We've already been written about, commenting on STA Travel. I chose to call them STI travel as a joke - a bit cheeky. It wasn't a typo. Look how far away 'I' is from 'A' on the keyboard!
The aforementioned great news has led to my wasting of the entire day drinking too much coffee and going a bit crazy listening to Vampire Weekend and Billy Joel, and doing hamster-in-wheel impressions*. We’ll be linked to from their website, and hopefully earn our 2 minutes of Internet fame. And a few more readers, genuine ones, not just Granny, Dad, a few friends and the pets. Not that we’re doing this for readership – we’d be making this blog if it were only for Jo and I to read once we got back, to laugh/cry/mutter about “the good old days”. If you come here from STA travel, leave us a nice little comment somewhere as proof of your existence (that’ll solve your existential crisis). Plus we’re super celebrities now so, start a blossoming friendship with us now - when you have that financial crisis in 2030 we’ll be more likely to help you out.

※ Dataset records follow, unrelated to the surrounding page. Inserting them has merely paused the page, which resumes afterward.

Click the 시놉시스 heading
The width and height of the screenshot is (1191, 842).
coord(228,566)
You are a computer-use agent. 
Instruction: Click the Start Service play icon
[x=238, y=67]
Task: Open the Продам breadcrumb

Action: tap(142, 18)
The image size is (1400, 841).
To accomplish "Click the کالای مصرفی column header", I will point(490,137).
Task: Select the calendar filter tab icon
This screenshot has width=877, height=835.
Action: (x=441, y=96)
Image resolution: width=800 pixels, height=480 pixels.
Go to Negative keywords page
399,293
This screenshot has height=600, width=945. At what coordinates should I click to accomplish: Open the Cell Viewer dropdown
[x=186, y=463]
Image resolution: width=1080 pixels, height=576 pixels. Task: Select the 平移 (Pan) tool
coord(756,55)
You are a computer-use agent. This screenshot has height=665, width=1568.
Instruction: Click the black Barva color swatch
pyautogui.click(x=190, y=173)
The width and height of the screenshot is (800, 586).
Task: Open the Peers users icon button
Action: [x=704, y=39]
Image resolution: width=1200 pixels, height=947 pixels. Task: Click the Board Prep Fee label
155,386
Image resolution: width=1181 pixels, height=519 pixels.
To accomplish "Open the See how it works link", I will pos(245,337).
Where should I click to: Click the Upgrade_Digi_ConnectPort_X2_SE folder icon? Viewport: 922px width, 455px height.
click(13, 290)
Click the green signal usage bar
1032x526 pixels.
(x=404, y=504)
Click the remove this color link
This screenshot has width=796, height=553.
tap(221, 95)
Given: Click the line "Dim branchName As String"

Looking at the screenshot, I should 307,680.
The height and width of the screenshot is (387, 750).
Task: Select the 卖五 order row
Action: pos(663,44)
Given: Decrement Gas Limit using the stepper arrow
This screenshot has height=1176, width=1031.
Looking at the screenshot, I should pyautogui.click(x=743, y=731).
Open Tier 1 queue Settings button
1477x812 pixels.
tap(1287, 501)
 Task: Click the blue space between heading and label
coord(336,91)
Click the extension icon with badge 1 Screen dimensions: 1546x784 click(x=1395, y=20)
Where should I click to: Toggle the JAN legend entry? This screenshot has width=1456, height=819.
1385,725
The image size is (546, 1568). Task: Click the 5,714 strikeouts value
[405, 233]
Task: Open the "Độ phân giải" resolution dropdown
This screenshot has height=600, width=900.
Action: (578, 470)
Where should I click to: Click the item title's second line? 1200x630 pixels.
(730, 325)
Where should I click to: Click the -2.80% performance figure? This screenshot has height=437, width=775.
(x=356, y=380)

In response to Jo’s post this morning, the only big trip I’ve done before was my 4 month Gap Year trip in Thailand last year. I did some teaching in a nice remote village called Mae Meung Noi, then learnt how to scuba dive and travelled around like a lazy gap year bum in Koh Tao and around islands and the coast. Lots of great things happened, and I learnt a lot, in a clichéd life-changing type way. It might be naff, and sound boring, but you do really change when you travel, especially for a longer amount of time. Accosted by bad experiences (having my passport stolen), and overwhelmed by the good (many things, including being made to dress up as a jungle savage and dance with burning torches in front of hundreds of schoolchildren), I learnt how to just go with it and have a good old laugh when before, my response to trouble would have been to throw myself against the nearest brick wall with emphasis.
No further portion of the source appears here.